The mosquito-borne disease causes fever and joint pains and can be fatal to newborns.

The FDA’s approval is expected to speed up the vaccine’s global rollout.

This year, about 440,000 chikungunya cases, including 350 deaths, have been reported as of September.

There is currently no specific drug to treat chikungunya. South America and South Asia have seen the most number of cases this year.

The vaccine named Ixchiq has been approved for those aged 18 and above and are at high risk of contracting the disease, the FDA said on Friday. It was developed by Europe’s Valneva and will be administered in a single shot.
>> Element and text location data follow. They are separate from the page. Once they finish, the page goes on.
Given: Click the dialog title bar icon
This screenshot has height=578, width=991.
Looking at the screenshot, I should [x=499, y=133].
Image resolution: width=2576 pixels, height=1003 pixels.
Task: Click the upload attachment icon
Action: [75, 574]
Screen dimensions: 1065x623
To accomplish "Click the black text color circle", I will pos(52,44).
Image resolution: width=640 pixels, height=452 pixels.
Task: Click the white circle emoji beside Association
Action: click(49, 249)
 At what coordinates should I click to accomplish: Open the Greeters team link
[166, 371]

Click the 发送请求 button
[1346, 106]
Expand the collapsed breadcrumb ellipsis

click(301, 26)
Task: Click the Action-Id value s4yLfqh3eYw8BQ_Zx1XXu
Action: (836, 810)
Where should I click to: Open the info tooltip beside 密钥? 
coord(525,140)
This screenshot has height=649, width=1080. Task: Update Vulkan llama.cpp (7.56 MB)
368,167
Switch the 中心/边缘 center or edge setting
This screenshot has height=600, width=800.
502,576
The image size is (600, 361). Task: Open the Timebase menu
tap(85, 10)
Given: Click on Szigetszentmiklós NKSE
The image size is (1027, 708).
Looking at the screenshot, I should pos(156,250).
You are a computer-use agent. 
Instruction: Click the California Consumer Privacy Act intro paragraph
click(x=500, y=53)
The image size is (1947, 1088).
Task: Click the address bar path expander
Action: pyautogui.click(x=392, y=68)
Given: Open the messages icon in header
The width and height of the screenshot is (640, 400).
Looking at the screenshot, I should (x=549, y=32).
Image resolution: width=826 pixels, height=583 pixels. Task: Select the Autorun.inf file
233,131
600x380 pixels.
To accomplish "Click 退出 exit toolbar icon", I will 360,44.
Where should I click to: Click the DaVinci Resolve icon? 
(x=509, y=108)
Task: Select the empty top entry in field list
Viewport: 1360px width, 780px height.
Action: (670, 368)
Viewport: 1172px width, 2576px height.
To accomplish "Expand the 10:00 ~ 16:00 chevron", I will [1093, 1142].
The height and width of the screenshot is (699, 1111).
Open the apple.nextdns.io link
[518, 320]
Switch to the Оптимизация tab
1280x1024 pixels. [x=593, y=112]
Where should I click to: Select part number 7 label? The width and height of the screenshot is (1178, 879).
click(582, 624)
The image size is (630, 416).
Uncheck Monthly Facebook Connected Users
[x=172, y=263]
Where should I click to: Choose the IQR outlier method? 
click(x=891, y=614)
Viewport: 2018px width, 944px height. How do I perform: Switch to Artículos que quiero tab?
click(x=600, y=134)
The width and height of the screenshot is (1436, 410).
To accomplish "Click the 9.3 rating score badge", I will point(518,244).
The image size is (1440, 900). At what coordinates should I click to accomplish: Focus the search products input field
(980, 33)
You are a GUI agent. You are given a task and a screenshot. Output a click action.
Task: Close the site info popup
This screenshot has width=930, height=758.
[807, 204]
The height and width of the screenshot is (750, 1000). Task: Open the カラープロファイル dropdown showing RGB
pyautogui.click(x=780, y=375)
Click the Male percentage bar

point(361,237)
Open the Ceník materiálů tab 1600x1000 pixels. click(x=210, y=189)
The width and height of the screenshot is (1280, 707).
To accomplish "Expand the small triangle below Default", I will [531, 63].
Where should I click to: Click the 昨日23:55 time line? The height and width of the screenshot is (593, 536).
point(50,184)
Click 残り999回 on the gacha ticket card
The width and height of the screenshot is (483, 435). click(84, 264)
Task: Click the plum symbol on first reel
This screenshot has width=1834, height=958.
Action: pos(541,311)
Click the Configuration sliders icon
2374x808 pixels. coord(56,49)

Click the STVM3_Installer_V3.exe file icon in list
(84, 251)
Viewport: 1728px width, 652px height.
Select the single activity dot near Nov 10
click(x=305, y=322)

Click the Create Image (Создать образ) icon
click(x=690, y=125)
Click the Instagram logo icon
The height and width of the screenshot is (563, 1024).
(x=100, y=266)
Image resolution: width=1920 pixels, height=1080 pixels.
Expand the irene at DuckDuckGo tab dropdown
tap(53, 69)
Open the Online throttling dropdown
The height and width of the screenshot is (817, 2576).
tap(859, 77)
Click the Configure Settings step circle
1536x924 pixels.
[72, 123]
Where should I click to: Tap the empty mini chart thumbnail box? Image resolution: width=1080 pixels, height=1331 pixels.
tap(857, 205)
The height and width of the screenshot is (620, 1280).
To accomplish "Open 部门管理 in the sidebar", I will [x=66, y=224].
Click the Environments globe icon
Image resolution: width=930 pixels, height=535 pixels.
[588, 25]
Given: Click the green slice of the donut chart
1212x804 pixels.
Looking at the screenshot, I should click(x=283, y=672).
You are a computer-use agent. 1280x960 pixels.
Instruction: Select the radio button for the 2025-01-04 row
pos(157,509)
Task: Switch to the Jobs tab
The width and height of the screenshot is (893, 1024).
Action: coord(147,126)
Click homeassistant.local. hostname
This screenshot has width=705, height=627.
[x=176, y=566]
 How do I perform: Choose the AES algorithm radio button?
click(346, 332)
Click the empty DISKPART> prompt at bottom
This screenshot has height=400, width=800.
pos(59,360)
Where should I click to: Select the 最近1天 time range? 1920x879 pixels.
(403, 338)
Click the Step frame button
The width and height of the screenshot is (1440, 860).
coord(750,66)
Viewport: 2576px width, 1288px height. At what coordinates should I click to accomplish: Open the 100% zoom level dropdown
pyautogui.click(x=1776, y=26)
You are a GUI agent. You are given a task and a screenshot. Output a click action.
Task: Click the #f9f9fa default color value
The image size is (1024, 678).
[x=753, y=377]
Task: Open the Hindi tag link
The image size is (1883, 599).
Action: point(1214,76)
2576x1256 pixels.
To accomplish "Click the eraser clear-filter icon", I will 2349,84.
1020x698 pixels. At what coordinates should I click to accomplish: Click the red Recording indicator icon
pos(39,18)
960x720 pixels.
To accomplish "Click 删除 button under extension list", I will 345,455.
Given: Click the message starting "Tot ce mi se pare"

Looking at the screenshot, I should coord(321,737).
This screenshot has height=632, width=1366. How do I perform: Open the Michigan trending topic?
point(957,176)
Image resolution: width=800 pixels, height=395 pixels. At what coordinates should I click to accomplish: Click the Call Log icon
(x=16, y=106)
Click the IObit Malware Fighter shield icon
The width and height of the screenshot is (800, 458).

“Infection with chikungunya virus can lead to severe disease and prolonged health problems, particularly for older adults and individuals with underlying medical conditions,” senior FDA official Peter Marks said.

At least five million chikungunya cases have been reported since 2008, the FDA said. Other symptoms include rashes, headaches and muscle pain. Joint pains can persist for months or even years.

People in tropical and subtropical regions of Africa, Southeast Asia, and parts of the Americas are at the highest risk of infection because mosquitos carrying the chikungunya virus are endemic in these areas.

“However, chikungunya virus has spread to new geographical areas causing a rise in global prevalence of the disease,” the FDA said.

Data from the European Centre for Disease Prevention and Control showed that Brazil has had the highest number of cases so far this year with 218,613.

More than 93,000 cases have also been reported in India, where the capital Delhi saw a large outbreak in 2016.